Na última terça-feira, 9, a Marinha do Brasil (MB) deu início a terceira fase da Operação “Atlas”, um treinamento militar com emprego de armamento real e coordenado pelo Ministério da Defesa com objetivo de proteger a região amazônica. Durante o exercício, a Marinha realizou dois feitos inéditos: o teste de um míssil anticarro 1.2 AC MAX e o protótipo do drone kamikaze desenvolvido por militares do Batalhão de Combate Aéreo.

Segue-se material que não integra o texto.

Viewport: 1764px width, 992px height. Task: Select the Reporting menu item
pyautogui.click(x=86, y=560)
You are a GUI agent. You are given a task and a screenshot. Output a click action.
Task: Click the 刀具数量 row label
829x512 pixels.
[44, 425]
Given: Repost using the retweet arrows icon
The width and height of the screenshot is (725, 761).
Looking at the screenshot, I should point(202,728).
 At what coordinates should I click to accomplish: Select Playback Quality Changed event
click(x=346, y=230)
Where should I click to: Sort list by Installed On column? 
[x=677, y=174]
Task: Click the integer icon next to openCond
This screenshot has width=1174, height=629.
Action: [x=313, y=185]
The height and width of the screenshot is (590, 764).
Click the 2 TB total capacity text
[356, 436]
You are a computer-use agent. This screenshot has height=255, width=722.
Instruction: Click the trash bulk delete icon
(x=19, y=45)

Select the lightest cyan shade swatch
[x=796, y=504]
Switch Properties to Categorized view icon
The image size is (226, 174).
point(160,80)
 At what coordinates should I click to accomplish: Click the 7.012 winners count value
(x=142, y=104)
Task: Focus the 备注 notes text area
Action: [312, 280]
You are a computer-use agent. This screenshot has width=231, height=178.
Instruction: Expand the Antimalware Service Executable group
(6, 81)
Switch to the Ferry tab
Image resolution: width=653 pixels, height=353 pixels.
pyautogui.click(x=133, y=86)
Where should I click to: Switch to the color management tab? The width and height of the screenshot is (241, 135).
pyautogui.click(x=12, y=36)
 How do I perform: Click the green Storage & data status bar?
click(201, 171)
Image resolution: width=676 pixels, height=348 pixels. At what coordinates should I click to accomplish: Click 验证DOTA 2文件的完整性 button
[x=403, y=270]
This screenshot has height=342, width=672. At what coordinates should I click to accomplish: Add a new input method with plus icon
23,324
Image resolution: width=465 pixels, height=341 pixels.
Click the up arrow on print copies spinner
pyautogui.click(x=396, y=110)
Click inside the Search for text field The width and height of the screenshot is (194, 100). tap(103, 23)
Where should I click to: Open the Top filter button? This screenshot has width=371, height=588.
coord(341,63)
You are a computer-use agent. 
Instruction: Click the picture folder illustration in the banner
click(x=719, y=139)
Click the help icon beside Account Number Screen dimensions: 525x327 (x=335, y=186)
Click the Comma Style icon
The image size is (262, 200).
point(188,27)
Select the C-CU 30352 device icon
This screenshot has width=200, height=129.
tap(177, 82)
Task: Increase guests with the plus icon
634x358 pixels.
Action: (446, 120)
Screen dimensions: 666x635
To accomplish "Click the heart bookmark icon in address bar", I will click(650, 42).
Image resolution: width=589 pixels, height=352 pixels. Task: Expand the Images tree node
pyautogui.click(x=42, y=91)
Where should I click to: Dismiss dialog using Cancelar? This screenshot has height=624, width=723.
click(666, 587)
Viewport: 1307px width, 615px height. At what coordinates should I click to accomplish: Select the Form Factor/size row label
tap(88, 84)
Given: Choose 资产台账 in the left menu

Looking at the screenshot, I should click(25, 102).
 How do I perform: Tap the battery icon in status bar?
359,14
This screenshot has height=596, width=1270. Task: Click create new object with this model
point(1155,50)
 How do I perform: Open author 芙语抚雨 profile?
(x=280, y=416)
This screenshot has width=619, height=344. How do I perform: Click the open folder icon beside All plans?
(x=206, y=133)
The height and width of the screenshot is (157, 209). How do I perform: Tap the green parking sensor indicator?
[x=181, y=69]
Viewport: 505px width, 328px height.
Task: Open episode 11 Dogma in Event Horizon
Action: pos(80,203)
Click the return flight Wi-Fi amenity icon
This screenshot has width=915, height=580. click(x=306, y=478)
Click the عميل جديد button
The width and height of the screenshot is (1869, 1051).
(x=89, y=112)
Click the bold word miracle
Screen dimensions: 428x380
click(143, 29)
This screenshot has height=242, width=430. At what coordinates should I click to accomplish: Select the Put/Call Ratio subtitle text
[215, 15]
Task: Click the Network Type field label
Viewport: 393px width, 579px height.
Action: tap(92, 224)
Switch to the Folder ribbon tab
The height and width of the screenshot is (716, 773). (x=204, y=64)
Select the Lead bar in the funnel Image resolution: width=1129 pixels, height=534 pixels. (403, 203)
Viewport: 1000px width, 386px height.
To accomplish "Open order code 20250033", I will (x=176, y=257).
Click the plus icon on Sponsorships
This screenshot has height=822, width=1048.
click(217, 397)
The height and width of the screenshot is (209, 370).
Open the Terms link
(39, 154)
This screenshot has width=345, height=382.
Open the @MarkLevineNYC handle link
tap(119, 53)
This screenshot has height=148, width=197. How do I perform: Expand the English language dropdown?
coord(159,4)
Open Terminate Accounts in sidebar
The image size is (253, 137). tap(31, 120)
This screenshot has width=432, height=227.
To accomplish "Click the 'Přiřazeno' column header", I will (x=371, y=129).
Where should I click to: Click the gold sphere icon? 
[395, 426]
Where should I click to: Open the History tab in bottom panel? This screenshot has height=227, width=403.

Ironicamente, o uso de uma aeronave remotamente controlada não foi pela Força Aérea Brasileira, mas sim com a Marinha. Isso coloca o Brasil no cenário moderno de guerra, onde o uso de drones se torna cada vez mais comum como vimos, sobretudo, na guerra da Ucrânia. Até então, a Marinha utilizava modelos específicos para missões de inteligência, vigilância e reconhecimento. O drone kamikaze, como é conhecido, tem 1,64 metro de envergadura e 65 centímetros de fuselagem, pode alcançar 5 km de distância, tem autonomia de até 25 minutos e carga explosiva capaz de inutilizar veículos e aeronaves.

A outra novidade, o míssil anticarro 1.2 AC MAX chegou aos Batalhões de Infantaria de Fuzileiros Navais em junho. O armamento pode atingir uma velocidade de 240 metros por segundo, tem alcance de até 2 quilômetros e capacidade de penetração maior que 300 milímetros em chapa blindada, contribuindo para deter veículos do tipo em operações terrestres. Estão previstos nove disparos durante todo o período de treinamento.
Para essa etapa, batizada de Operação “Atlas Armas Combinadas”, foram mobilizados 2.500 militares da Marinha do Brasil, além de 180 veículos e aeronaves.